The Lost Garden Read online

Page 3


  She had always thought her father was tall and slender.

  When she was in high school, a lesson in her Chinese literature textbook dealt with A New Account of Tales of the World. One day her father, struck by a sudden whim, took out an ancient-looking book lying flat on a carved sandalwood bookcase; it was a woodblock edition of Wondrous Tales of the World printed on bamboo paper. The bound cover looked well worn and the thread in the covers was coming loose, all signs of frequent use.

  “It should be in the language section,” Father mumbled to himself.

  He opened the book to reveal comments and annotations in vermillion ink that filled the yellowed pages, like red flower petals lodged between the lines. Flipping back and forth, he made the flowers flutter among the inky black characters.

  “No, so then it must be …”

  Quickly he turned to “Wit 25” and pushed the book over to Yinghong, who began to read word-by-word lines that had been punctuated with vermillion ink.

  “Sun Zijing, when he was young, had wanted to become a hermit, so he said to Wang Wuzi that one should use a rock as a pillow and flowing water to rinse one’s mouth. But it came out incorrectly as ‘using a rock to rinse the mouth and sleeping on flowing water.’ Wang objected by saying that water could not be used as a pillow and that a rock cannot rinse one’s mouth. Sun retorted that one could use flowing water as a pillow in order to wash one’s ears and a rock to rinse one’s mouth in order to sharpen the teeth.”

  Yinghong let out a soft cry. As a little girl, she had once sat on her father’s lap and listened to him explain the origin of “Flowing Pillow Pavilion”: using flowing water as a pillow. How can that be done? she recalled her father asking. Back then she’d hated it when Mudan dragged her up to a red wooden bucket and made her squat down to wash her hair, so she answered without thinking:

  “Sleeping on flowing water means you never have to wash your hair.”

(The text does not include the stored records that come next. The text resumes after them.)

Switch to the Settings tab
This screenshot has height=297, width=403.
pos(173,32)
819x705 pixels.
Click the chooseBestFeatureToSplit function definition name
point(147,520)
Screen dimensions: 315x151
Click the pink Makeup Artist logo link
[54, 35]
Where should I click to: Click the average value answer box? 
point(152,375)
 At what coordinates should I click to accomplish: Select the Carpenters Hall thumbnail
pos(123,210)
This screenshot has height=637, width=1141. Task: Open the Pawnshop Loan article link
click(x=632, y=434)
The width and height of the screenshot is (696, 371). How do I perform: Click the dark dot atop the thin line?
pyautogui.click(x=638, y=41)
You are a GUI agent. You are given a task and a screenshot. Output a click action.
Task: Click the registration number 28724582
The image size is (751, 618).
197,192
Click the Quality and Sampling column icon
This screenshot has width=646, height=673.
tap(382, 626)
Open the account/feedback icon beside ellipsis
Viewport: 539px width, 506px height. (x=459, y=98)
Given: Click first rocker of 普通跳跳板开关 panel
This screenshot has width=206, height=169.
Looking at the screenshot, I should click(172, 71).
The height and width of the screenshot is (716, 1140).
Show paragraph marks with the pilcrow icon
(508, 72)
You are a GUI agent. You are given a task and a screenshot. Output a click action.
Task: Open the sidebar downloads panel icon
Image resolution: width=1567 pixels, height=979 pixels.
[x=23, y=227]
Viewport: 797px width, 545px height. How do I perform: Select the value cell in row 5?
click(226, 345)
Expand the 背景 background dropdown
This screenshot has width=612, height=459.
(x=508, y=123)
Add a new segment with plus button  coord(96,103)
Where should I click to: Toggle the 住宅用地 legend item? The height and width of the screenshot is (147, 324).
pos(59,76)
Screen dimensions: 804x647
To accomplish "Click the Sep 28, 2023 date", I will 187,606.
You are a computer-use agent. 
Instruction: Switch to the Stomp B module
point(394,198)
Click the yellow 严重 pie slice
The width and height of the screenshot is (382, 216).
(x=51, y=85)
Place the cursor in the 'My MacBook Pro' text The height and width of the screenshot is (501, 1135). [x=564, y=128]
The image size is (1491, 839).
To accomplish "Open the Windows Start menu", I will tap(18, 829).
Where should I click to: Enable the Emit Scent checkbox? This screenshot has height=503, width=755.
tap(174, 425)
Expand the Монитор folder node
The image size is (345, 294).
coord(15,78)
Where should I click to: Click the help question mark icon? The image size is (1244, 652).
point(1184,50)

  He roared with laughter. Unlike other people she’d seen laugh by cracking open their mouths and making tiny sounds, teeth still hidden behind stretched lips, her father would open his mouth wide to show his white teeth, and release loud, clear laughter, a sign of true delight.

  His laughter stopped her from discovering the true meaning of “using flowing water as a pillow” until that afternoon, when she held the ancient edition of Wondrous Tales of the World in her hands. With a cry of surprise, she said:

  “So it meant to use flowing water to rinse your mouth and pillow your head on a rock, but he made a mistake and reversed the two.”

  In high school, Yinghong was slightly over five feet tall, which placed her seat in the middle of the classroom. But a slender figure made her seem much taller. Standing by the bookcase with the thread-bound copy of the Wondrous Tales of the World, she was only half a head shorter than her father.

  So he was not particularly tall after all, and could only be considered a man of medium height among people of his generation. But he favored Japanese-style dress, a locally made cotton gown in a grayish blue. When he walked down the uneven verandah of Flowing Pillow Pavilion, he had to hike up the hem of his robe with one hand. Wind around the low hill in the open space would then be able to travel freely inside his robe, puffing it up enough that his normally gaunt body looked pleasingly trim and slender.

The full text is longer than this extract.